In fact, the French Open was also interrupted
The "boom" sound shook windows, made birds fly up, and also paused the French Open match between Stan Wawrinka and Dominik Koepfer for some time. Amid his service routine, Koepfer was shaken by the sound and stopped to understand what happened. He looked toward Wawrinka, who was equally perplexed. Residents also jumped to Twitter to make sense of the unexpected sound.
Here is a video from the match
#JUSTIN: Police confirm that the #explosion that was heard all over #Paris and nearby suburbs was a fighter jet breaking the sound barrier; urges people not to clog up emergency phone lines #France pic.twitter.com/iL0sd1oZqD— Rahul Upadhyay (@rahulrajnews) September 30, 2020
Just last week, knife attack disturbed Paris, two were injured
The explosion sent Parisians to an edge, more so in wake of September 25's incident when a knife attack was reported near the former offices of Charlie Hebdo.
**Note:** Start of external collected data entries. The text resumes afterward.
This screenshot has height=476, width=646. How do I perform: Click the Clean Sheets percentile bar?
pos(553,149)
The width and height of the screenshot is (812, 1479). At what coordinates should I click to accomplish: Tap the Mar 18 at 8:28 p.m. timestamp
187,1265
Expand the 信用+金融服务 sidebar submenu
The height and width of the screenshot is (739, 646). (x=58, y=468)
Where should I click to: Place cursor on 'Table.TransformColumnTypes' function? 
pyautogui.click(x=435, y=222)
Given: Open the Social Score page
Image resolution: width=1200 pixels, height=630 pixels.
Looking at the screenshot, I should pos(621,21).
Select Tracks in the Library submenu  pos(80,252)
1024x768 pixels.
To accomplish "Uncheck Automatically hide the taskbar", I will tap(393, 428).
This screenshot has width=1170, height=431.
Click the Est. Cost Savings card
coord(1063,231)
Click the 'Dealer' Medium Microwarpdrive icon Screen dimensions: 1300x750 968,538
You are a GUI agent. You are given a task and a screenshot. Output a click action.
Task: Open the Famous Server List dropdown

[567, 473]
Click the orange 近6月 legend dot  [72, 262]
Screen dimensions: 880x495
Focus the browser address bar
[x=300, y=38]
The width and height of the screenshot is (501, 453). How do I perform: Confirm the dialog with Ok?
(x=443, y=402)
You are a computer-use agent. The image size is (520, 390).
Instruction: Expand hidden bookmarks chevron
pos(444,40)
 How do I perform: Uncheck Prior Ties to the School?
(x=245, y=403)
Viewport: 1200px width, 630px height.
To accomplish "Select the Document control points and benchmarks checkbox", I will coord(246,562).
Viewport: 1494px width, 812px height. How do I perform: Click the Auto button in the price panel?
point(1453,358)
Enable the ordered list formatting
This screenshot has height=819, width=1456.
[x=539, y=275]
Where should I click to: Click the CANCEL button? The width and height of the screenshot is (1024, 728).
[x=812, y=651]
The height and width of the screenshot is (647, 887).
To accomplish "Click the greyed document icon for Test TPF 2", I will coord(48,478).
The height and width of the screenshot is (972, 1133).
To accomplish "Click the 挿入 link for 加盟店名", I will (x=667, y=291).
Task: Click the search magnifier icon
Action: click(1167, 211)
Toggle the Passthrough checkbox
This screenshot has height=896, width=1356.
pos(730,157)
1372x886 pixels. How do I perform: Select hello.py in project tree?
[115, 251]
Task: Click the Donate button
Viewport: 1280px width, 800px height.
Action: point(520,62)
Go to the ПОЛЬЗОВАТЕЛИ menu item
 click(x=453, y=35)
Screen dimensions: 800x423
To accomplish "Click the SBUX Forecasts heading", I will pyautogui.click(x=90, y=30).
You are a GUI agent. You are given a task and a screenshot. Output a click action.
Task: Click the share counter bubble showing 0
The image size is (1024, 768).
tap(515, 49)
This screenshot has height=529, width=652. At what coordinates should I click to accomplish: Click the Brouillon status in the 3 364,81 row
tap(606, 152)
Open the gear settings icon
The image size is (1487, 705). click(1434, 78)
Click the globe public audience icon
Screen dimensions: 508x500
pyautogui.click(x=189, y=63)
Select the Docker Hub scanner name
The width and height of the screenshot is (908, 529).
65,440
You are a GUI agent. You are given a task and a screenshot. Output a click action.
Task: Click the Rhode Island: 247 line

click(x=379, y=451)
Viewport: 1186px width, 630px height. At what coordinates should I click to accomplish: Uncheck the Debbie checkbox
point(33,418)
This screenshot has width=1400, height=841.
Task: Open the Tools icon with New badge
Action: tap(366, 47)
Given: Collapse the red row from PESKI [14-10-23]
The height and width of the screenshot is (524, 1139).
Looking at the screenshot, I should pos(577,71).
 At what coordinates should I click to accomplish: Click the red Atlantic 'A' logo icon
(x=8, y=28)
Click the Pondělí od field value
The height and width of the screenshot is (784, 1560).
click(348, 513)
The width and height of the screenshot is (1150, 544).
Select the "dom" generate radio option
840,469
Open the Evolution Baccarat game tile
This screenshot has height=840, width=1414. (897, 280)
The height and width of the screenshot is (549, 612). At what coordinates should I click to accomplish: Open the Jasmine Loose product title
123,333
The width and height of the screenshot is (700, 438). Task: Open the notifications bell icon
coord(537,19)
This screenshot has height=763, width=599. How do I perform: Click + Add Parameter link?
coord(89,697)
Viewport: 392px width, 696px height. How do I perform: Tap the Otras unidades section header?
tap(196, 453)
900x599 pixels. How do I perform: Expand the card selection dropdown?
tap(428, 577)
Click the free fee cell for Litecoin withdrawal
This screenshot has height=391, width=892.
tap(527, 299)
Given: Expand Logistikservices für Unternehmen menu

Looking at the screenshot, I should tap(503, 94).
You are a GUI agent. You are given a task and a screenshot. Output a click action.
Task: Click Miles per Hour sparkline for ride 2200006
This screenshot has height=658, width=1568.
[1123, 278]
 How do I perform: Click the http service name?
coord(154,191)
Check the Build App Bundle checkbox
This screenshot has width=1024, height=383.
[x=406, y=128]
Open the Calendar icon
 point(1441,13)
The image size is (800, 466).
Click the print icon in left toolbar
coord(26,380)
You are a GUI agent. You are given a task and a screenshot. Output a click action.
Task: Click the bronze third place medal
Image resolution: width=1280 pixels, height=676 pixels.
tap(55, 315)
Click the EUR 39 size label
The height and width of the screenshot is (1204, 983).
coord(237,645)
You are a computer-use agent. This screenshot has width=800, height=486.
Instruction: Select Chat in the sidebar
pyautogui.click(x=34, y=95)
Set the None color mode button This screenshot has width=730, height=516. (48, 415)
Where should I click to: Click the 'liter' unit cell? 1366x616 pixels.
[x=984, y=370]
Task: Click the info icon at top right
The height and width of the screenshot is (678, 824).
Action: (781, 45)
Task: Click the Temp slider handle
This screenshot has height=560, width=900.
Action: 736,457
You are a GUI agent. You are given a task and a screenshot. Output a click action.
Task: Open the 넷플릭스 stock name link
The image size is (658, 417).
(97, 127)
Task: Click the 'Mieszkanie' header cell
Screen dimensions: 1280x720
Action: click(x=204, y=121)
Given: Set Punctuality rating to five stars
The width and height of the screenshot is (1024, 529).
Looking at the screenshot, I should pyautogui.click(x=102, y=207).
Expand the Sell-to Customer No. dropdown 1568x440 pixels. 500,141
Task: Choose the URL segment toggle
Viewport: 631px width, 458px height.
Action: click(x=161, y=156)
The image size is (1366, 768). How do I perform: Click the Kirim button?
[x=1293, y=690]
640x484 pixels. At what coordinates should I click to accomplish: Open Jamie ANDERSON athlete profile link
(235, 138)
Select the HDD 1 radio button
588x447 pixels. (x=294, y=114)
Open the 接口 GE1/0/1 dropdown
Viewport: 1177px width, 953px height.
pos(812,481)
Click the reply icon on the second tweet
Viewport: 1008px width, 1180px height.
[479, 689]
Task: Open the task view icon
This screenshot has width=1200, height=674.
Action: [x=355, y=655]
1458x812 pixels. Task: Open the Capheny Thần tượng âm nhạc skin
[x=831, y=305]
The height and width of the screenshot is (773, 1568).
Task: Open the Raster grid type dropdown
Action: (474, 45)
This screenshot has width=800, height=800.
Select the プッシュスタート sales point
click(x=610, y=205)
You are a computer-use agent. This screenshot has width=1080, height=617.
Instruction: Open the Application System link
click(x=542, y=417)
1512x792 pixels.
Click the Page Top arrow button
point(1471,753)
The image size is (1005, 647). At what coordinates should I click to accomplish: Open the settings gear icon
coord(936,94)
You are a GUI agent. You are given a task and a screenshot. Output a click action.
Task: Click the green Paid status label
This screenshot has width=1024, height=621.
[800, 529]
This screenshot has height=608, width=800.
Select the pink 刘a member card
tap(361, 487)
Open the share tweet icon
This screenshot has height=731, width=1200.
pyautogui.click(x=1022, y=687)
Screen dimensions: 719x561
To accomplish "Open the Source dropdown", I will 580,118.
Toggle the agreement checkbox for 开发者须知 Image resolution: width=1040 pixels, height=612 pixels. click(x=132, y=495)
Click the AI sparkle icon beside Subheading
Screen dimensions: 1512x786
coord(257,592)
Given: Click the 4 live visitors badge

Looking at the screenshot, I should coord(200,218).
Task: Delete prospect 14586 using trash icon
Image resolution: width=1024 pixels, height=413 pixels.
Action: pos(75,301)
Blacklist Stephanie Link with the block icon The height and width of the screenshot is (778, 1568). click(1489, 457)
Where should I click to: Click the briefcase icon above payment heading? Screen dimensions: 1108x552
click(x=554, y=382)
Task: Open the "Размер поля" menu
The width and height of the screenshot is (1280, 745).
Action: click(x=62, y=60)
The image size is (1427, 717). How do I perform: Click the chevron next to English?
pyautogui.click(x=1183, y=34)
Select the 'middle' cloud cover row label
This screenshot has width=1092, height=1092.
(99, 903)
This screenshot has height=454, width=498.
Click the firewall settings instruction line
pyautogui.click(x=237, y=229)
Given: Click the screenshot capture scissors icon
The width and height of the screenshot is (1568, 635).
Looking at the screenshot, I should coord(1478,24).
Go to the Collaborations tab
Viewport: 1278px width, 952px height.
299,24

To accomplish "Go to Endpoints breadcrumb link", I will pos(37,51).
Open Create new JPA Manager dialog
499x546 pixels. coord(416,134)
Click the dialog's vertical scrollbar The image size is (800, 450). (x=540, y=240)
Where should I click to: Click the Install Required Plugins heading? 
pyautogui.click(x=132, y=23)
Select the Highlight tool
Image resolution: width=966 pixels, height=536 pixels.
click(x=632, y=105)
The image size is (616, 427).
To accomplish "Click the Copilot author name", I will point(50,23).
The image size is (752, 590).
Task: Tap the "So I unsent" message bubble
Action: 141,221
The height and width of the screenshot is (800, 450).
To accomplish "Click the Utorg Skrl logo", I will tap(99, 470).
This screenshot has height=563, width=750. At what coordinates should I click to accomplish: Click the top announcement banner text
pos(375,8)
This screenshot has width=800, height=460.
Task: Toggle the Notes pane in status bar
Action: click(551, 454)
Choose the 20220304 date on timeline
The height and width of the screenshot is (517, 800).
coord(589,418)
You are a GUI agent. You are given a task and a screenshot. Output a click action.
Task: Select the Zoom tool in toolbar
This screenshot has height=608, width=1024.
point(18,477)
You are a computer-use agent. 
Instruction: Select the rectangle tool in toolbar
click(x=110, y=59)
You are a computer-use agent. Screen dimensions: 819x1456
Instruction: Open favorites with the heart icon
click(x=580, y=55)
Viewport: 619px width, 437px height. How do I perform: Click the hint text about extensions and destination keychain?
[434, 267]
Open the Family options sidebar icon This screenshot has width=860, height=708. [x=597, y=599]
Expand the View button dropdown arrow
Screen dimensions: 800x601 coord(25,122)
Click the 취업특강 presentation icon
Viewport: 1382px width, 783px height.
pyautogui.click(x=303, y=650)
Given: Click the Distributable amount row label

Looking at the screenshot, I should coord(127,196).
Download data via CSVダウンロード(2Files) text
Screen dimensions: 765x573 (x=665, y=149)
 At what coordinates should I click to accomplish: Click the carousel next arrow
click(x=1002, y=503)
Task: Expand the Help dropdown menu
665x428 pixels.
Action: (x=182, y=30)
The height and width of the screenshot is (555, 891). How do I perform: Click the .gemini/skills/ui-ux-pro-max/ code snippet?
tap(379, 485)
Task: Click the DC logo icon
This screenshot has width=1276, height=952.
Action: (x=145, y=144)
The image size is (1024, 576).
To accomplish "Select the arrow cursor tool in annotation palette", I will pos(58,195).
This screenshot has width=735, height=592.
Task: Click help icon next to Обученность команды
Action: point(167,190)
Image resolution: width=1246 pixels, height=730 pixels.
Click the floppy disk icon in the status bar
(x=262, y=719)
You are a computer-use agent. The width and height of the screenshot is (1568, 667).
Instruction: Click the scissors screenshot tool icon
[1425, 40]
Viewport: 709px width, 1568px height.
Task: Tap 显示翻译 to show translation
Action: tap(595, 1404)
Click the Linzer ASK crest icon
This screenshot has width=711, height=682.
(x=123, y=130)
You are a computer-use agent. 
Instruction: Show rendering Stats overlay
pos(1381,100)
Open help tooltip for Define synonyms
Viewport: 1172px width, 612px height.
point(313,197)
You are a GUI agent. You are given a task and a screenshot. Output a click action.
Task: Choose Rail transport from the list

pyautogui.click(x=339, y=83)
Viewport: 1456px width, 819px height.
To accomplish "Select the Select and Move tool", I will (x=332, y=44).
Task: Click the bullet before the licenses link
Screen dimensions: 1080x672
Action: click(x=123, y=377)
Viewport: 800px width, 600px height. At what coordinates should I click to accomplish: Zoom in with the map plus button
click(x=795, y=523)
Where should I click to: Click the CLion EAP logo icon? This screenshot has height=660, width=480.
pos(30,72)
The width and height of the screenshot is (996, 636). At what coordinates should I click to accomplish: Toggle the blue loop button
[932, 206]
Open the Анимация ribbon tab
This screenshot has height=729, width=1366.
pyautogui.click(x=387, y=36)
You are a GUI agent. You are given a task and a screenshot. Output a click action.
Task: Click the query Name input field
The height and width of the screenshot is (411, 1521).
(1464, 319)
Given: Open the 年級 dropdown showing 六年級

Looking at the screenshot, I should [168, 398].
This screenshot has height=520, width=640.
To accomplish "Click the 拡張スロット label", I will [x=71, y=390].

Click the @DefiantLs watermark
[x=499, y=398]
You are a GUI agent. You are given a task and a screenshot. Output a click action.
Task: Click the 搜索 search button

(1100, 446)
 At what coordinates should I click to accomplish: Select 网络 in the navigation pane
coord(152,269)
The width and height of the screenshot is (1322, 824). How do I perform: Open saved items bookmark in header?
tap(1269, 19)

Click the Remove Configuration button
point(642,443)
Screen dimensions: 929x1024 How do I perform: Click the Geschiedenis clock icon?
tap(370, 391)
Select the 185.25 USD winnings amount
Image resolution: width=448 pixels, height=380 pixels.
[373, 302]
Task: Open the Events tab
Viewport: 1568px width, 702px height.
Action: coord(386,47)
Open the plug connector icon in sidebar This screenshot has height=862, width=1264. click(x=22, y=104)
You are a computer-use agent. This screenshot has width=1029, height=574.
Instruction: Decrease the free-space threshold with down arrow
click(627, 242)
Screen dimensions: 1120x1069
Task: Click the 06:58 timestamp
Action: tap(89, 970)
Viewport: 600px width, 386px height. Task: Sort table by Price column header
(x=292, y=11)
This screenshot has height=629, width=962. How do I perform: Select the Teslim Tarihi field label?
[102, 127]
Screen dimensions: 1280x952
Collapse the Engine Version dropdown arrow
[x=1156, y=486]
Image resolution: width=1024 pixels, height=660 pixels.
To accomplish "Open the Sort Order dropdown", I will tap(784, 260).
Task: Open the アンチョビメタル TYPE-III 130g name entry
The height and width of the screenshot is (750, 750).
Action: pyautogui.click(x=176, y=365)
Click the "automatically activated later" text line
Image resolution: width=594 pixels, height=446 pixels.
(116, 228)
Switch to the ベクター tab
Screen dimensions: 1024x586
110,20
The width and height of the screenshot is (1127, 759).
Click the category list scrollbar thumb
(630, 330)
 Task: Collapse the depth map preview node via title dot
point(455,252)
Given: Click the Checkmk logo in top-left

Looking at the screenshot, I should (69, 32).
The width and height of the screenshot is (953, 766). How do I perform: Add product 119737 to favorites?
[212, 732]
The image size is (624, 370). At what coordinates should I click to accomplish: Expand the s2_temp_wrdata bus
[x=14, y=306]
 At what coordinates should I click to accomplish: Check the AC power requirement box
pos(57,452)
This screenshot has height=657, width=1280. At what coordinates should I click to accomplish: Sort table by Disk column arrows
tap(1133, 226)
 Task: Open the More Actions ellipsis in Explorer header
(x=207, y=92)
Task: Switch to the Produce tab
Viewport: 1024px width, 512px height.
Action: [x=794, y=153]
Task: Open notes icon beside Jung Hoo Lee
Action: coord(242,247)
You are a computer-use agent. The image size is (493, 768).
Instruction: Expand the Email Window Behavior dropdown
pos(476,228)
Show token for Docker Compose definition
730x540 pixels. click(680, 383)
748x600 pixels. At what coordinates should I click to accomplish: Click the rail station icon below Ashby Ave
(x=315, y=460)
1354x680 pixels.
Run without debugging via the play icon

Later, it was revealed that the attacker, Zaher Hassan Mahmood, who hails from Pakistan, wanted to set the building on fire. Assuming that the two people smoking outside the building were the magazine's employees, he lunged at them, leaving them with injuries.
Charlie Hebdo has frequently been attacked by Islamists
To recall, Charlie Hebdo, a satirical magazine known for its raunchy cartoons of Prophet Muhammad, faced its worst-ever attack in 2015 when two brothers opened fire during an editorial meeting. Two days later, a Jewish supermarket was attacked and a total of 17 people died in the three days of mindless violence. Recently, the much-awaited trial of those who helped the perpetrators began.